The parents of a Georgia high school basketball player who collapsed while practicing outdoors in the sweltering heat and later died announced Tuesday that they had agreed to a $10 million settlement with the school district.
As part of the settlement, the Clayton County school system agreed to rename the Elite Scholars Academy gymnasium Imani Bell, who was a 16-year-old student at the school at the time of her death. A ceremony to commemorate the renaming is planned for Tuesday afternoon, lawyers for the family said.
Imani’s father, Eric Bell, called the gym’s renaming a “great honor” but said the deal was “bittersweet”.
“We would give anything to have her back with us,” he said in a phone interview.
Imani collapsed on Aug. 13, 2019 after running up the steps of the soccer stadium during required conditioning drills for the girls’ basketball team, her family said in the wrongful death lawsuit filed against the school’s administration. The temperature was above 30°C at the time and a heat warning was in place for the area.
Imani died later in the day from heat-related cardiac arrest and kidney failure, the lawsuit says. An autopsy conducted by the Georgia Bureau of Investigation found she had no previous medical conditions and her death was solely due to heat stroke caused by strenuous physical exertion in extreme temperatures, family attorneys said.

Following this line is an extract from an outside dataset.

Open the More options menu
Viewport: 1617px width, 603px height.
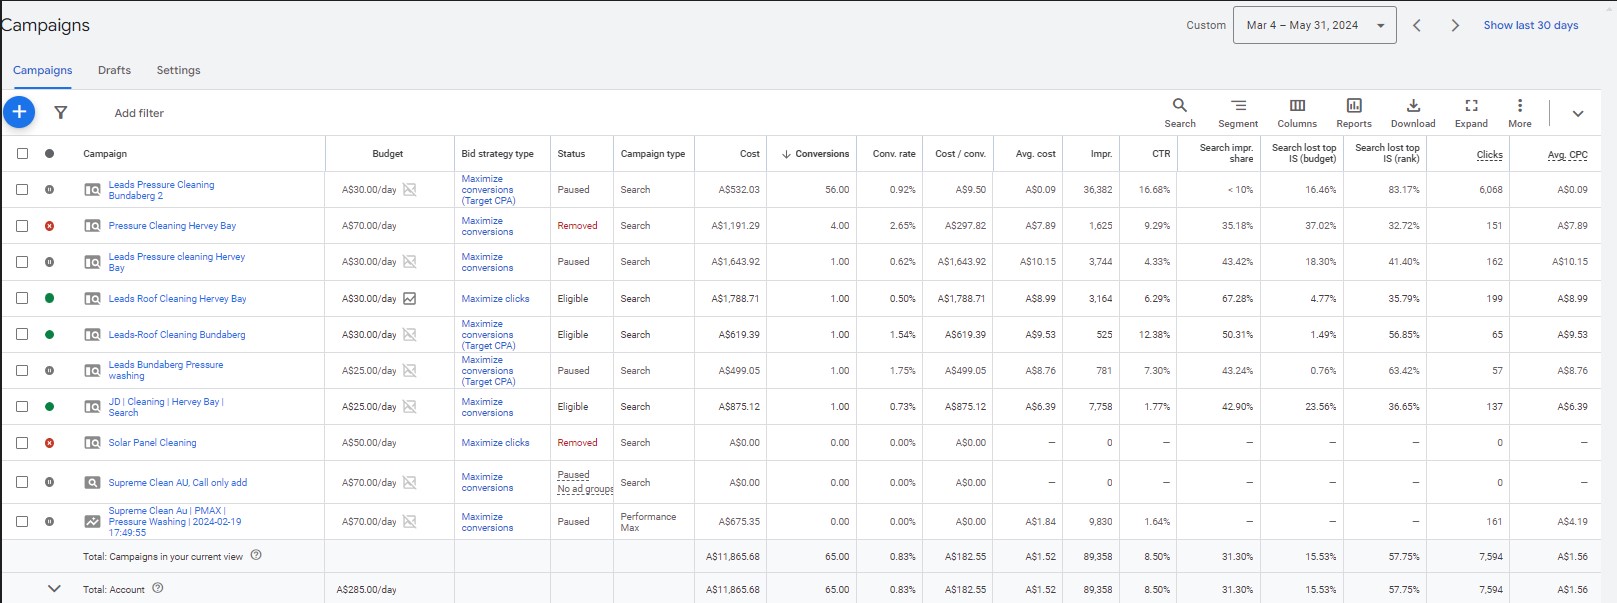(x=1520, y=112)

Two trainers, Larosa Walker-Asekere and Dwight Palmer, were charged in July 2021 with murder and child cruelty, among other things, in Imani’s death. These criminal proceedings have not yet been completed.
Imani’s parents filed a wrongful death lawsuit in February 2021. Online court filings show the lawsuit was settled last month. A family attorney, L. Chris Stewart, said the sizeable settlement sends a message to other school districts.

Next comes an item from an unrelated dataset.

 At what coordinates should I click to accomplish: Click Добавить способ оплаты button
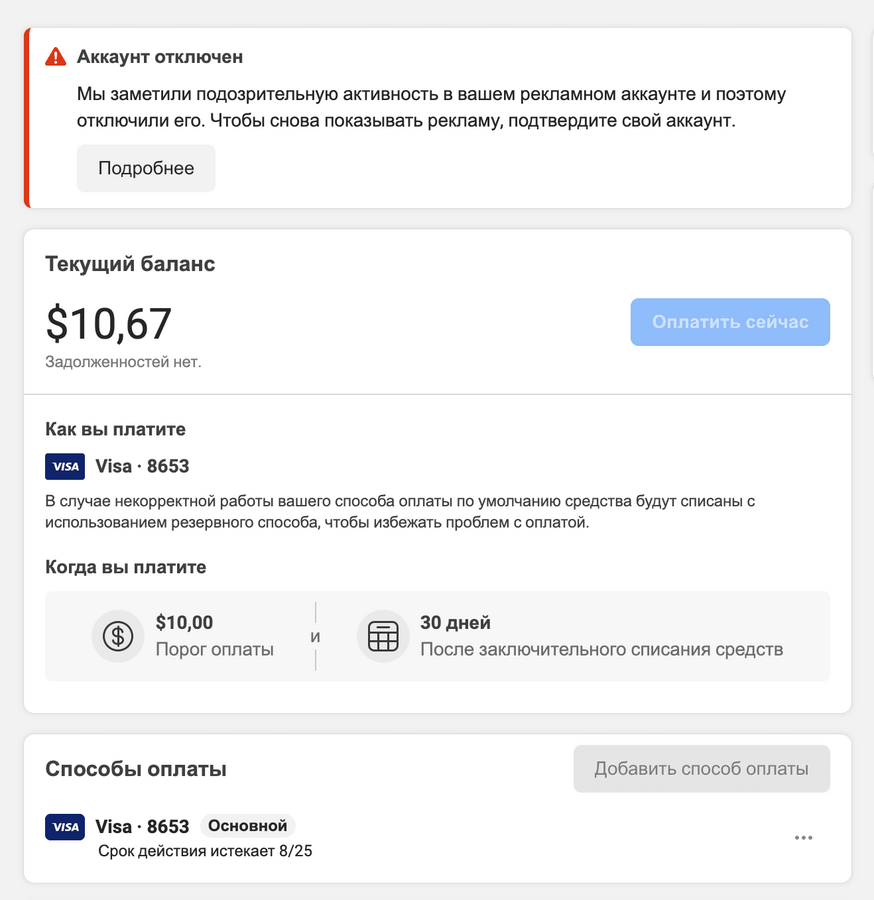(701, 769)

“It sends a nationwide message to every school district and athletic program … that our children’s lives are more important than athletics, and every district needs to recognize that no child should die from heat exhaustion,” he said. “We appreciate Clayton County for delivering this message nationwide.”
The family established the Keep Imani Foundation, which their attorneys say is partially funded by funds from the settlement. Eric Bell said it will offer scholarships for students and help schools get cooling tubs to prevent heatstroke deaths.
Bell said he wanted to send a message to school leadership: “Keep training coaches, keep educating students about the dangers of heat and humidity and try to be prepared for a situation like this.”